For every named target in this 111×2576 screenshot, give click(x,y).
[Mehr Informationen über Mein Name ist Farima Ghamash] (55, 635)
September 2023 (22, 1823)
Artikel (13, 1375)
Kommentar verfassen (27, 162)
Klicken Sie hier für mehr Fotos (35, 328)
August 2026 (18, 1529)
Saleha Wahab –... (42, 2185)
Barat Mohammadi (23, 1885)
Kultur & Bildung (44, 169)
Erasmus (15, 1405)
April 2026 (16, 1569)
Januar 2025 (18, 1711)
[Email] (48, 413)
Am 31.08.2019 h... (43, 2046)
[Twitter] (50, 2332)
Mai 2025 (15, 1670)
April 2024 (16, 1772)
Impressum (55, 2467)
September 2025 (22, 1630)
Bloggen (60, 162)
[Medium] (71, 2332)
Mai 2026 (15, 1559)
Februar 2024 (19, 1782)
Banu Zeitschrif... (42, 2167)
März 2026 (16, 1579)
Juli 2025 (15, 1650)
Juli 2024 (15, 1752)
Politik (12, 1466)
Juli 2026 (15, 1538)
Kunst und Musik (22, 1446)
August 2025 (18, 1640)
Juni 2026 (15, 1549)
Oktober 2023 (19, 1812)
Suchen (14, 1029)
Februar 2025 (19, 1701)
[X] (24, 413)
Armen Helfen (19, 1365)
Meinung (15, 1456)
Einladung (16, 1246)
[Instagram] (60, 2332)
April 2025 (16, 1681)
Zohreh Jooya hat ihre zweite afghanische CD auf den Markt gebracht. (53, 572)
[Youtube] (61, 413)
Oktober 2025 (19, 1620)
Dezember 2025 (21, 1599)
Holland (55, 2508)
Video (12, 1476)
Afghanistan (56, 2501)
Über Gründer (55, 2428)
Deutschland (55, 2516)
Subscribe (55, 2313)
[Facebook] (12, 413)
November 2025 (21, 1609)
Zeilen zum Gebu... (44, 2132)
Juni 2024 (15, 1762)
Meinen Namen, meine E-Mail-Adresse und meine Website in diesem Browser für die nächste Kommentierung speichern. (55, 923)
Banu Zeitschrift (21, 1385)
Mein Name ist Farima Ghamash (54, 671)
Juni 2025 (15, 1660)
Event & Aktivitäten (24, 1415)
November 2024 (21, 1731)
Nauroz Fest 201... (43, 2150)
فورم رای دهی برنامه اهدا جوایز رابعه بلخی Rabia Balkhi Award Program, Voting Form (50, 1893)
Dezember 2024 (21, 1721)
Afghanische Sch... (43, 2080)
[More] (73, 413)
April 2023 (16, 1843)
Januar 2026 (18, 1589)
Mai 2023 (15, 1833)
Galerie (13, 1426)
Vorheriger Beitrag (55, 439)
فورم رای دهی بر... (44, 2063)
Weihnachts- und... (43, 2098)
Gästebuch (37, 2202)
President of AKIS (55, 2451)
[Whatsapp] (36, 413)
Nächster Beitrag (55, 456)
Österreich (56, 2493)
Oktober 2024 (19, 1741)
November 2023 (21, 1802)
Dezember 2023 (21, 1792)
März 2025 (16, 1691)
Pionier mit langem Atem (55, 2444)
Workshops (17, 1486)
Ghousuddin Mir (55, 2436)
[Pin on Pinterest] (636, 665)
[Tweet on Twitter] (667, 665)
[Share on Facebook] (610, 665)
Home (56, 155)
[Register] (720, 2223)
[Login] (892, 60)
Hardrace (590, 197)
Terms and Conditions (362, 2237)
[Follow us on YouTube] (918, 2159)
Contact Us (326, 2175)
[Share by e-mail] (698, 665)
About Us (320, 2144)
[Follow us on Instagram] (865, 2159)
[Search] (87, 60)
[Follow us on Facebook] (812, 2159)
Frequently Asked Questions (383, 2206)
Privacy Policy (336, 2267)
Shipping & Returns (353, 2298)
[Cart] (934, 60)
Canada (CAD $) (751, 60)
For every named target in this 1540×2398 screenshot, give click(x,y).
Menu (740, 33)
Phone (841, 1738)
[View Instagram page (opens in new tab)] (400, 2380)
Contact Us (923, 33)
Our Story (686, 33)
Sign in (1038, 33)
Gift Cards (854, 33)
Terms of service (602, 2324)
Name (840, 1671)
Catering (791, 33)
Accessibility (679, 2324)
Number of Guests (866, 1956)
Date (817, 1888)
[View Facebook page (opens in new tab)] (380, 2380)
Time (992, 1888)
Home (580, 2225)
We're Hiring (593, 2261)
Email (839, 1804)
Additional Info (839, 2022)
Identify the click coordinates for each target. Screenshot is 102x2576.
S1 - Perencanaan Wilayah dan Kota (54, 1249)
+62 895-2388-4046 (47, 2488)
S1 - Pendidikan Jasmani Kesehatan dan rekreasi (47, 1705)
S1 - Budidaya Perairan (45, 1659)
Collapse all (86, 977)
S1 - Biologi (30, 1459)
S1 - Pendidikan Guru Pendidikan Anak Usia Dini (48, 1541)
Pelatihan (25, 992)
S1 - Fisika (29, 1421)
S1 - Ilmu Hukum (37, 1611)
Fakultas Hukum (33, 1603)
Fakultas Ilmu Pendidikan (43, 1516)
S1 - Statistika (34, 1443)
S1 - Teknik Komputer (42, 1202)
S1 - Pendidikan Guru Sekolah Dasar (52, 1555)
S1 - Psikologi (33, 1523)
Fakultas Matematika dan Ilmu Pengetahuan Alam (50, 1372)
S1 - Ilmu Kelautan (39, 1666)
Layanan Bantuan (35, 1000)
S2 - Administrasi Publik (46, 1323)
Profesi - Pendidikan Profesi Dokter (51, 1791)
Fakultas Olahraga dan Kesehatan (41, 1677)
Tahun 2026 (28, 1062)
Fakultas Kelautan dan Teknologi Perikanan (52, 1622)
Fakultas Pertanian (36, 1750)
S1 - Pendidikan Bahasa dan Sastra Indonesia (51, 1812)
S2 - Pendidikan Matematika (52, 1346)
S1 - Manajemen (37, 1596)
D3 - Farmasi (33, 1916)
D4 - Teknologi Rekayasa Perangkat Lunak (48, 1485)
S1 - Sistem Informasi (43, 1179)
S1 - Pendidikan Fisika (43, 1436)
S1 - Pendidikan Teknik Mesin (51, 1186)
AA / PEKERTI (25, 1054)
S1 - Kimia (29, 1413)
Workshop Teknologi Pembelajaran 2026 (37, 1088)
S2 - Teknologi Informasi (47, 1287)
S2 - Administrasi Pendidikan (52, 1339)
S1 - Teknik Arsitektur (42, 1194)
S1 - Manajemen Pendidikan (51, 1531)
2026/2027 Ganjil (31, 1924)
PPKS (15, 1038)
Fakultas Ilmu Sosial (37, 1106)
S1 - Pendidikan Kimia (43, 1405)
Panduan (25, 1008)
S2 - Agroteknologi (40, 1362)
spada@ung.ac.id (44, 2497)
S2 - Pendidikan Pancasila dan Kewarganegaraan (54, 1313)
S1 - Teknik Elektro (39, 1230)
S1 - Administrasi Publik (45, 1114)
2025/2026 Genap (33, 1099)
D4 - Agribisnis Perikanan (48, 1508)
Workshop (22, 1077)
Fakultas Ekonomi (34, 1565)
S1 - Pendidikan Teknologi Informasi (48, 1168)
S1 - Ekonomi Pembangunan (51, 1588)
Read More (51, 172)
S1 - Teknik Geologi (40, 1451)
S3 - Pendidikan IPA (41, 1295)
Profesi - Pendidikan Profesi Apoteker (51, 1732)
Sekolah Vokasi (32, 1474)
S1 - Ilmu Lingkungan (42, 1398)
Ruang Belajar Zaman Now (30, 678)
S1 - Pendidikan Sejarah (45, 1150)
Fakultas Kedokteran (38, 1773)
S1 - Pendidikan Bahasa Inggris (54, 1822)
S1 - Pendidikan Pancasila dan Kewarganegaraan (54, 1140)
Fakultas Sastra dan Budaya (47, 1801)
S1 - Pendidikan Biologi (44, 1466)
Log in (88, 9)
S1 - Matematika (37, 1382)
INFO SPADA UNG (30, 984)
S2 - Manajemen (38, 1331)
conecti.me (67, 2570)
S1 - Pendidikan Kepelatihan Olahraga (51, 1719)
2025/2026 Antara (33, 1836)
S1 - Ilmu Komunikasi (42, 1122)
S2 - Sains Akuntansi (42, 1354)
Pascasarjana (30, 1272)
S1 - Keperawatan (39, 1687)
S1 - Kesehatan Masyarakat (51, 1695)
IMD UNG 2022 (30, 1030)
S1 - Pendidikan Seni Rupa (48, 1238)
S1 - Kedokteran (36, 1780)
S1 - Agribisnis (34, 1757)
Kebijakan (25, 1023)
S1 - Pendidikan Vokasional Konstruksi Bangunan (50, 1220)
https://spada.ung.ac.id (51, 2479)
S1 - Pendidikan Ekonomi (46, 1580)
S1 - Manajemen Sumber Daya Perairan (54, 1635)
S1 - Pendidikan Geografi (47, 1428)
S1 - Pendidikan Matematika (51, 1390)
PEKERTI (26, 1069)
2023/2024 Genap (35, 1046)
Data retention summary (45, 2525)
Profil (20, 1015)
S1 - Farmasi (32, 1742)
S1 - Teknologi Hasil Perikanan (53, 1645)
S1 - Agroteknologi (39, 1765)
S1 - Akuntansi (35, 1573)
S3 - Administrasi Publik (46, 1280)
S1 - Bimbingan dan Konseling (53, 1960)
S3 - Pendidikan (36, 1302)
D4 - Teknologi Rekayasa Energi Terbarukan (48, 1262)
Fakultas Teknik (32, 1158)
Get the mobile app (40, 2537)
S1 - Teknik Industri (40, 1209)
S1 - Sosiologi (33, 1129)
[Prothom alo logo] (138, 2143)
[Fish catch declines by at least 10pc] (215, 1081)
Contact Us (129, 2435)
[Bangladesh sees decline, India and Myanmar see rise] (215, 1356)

+ + + + +

• TASK INSTRUCTIONS: In the entries above, find the line with "S1 - Kimia (29, 1413)" and the line with "Fakultas Kedokteran (38, 1773)", then restate word for word both of them and every line between, with nothing more.

• ANSWER AREA:
S1 - Kimia (29, 1413)
Workshop Teknologi Pembelajaran 2026 (37, 1088)
S2 - Teknologi Informasi (47, 1287)
S2 - Administrasi Pendidikan (52, 1339)
S1 - Teknik Arsitektur (42, 1194)
S1 - Manajemen Pendidikan (51, 1531)
2026/2027 Ganjil (31, 1924)
PPKS (15, 1038)
Fakultas Ilmu Sosial (37, 1106)
S1 - Pendidikan Kimia (43, 1405)
Panduan (25, 1008)
S2 - Agroteknologi (40, 1362)
spada@ung.ac.id (44, 2497)
S2 - Pendidikan Pancasila dan Kewarganegaraan (54, 1313)
S1 - Teknik Elektro (39, 1230)
S1 - Administrasi Publik (45, 1114)
2025/2026 Genap (33, 1099)
D4 - Agribisnis Perikanan (48, 1508)
Workshop (22, 1077)
Fakultas Ekonomi (34, 1565)
S1 - Pendidikan Teknologi Informasi (48, 1168)
S1 - Ekonomi Pembangunan (51, 1588)
Read More (51, 172)
S1 - Teknik Geologi (40, 1451)
S3 - Pendidikan IPA (41, 1295)
Profesi - Pendidikan Profesi Apoteker (51, 1732)
Sekolah Vokasi (32, 1474)
S1 - Ilmu Lingkungan (42, 1398)
Ruang Belajar Zaman Now (30, 678)
S1 - Pendidikan Sejarah (45, 1150)
Fakultas Kedokteran (38, 1773)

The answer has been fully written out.